Он притопнул, и прошел по двору, и, открыв дверь в каменный хлев, пинком выпустил оттуда поросенка. Вали отсель. На него дремуче уставилась корова. Он зевнул, и протер глаза, и сел на каменную стенку, а пальцами пробежал по камням, зазубренно торчавшим так, словно свирепо сражались, прежде чем их выдрали из земли. Известняковый белый цвет дома при этом свете – индиговый, и он вдруг увидел себя ребенком среди грегочущих гусей, а отец его, расплескивая, штукатурит синюю глину.

Кости в земле. Кости тех, кто до меня. Не стану я так же, ей-же-ей.

Он глянул на дом и вспомнил, как пришли они – мужики отовсюду, из Карроу, из Эвиша, двое из Тандераги, явились в такую даль из любезности к его отцу. Громадины, вот как есть, лица намедненные и потрескавшиеся от солнца. Старик искрил руками, словно осколками кремня. Едва ль вообще когда улыбался он, а потому смеялось за него только его тулово. Взялись они за работу – строили из камней, поблескивавших от земли, отмытых дочиста. Поставили дом, затем нарезали дерну и опрокинули его, превратив в мясо на кости крыши. Мужики пили, и матюкались, и пели песни, покуда языки не стали у них лихорадочно заплетаться, и к первому утреннему свету не поковыляли они по своим домам в дальних поселках, а семейство не завалилось на солому перед открытым очагом, уж очень хотелось им спать.

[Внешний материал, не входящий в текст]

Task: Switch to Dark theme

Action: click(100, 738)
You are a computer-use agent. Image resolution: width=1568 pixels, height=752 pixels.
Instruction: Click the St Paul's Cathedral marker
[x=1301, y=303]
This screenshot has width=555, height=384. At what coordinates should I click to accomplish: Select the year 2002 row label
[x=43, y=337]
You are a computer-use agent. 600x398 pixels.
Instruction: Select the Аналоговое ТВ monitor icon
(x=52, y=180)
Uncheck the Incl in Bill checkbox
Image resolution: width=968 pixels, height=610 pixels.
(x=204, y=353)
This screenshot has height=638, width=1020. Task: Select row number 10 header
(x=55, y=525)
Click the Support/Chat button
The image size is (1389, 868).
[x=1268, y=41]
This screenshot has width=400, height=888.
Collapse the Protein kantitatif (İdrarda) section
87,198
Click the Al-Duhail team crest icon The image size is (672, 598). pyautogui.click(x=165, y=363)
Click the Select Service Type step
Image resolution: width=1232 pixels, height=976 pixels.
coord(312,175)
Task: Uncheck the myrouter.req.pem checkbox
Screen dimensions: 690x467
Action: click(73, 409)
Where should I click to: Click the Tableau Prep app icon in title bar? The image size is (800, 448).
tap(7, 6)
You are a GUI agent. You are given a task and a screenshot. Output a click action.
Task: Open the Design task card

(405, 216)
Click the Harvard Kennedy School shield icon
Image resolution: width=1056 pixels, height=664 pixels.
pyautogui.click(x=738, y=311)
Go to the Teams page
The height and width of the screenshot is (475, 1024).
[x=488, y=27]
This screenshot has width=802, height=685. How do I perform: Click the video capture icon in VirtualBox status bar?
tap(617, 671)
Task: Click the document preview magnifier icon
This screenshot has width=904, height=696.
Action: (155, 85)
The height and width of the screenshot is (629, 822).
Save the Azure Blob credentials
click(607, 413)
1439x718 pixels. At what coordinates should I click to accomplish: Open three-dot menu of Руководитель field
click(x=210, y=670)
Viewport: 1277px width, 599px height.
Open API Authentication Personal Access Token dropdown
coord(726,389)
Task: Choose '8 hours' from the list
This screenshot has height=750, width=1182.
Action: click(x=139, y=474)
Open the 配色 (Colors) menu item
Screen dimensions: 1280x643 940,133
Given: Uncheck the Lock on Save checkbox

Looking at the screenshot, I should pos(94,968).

Он сидел и прислушивался к утру. Ропот ветра, а от каменной стены – вой неистовой заунывной ярости. Он встал, и двинулся на этот звук, и наклонился, пока не разглядел полость, заплетенную паутиной, заплеванной росой и сияющей серебром, и взгляд его не упал на муху, сражавшуюся с плетеной хваткой паука. Жужжанье крылышек ее неистово, а стало еще яростней, и тельце у нее задергалось в уловленном исступленье, паук же накидывался сверху, покуда жизнь мушиная вся не вышла, только лапки мягонько подергивались, да и те потом затихли. Койл склонился ближе, и сунулся туда, и бережно потеребил насекомое кончиком пальца, но жизни в нем уже не было.

Он походил по двору, и увидел, как небо выстилается серой простыней, и постоял, думая о двух приехавших верховых. Досужей рысцой до вершины горки, а там встали у конца проселка. Громко окликнул их Джон Фоллер. Подошел к ним и картуз снял, увидев, что другой всадник – Хэмилтон. Глаза у Фоллера улыбались. С таким ростом чуть не нагибался над лошадкой. Слова его втыкались, как нож. Хэмилтон щерился красноглазо. Как будто тут что-то новое.

Надо было тогда сказать что-нибудь. Надо было в глаза ему глянуть. Стащить бы его тогда с той лошаденки. Вы чего это тут мелете, а? В каком это смысле нас выселяют? Вы ж знаете, от нас вам вреда никакого. А баба в тягости. Неправильно это, как есть неправильно. Да все равно б не послушал.

Кулаки его сжались, и что-то в нем вскипело, как белая лихорадка реки, пока гнев его не вспенился, и не прошел он на двор, и не вытащил топор, что щерился из полена, и не пошел дальше. По колеям от дома шел он, плечи огромны и горбились. Земля целовала росой, и холод ее немел у него на ступнях, а он хотел метнуть целую гору, небо сдернуть, разодрать голыми руками землю настежь, и вот резко свернул он и зашагал к тому месту, где стояли, сутулясь, деревья. Топор раскачивался злобными дугами, пока елка не раскололась и не упала, свежезазубренная, на землю, всю в игольчатой хвое, а сам он не сел, траченный, голова сникла, и сил сдерживать слезы не осталось.

* * *

Лицо он утер рукавом и двинулся вверх по склону обратно к дому. Очерк его матери – идет через двор, а вот и корова дает ей свое молоко. Он зашел внутрь, и сел на табурет между очагом и постелью, и глянул на жену свою Сару. Очи отлогие над низкими скулами. Лицо, сложенное для печали.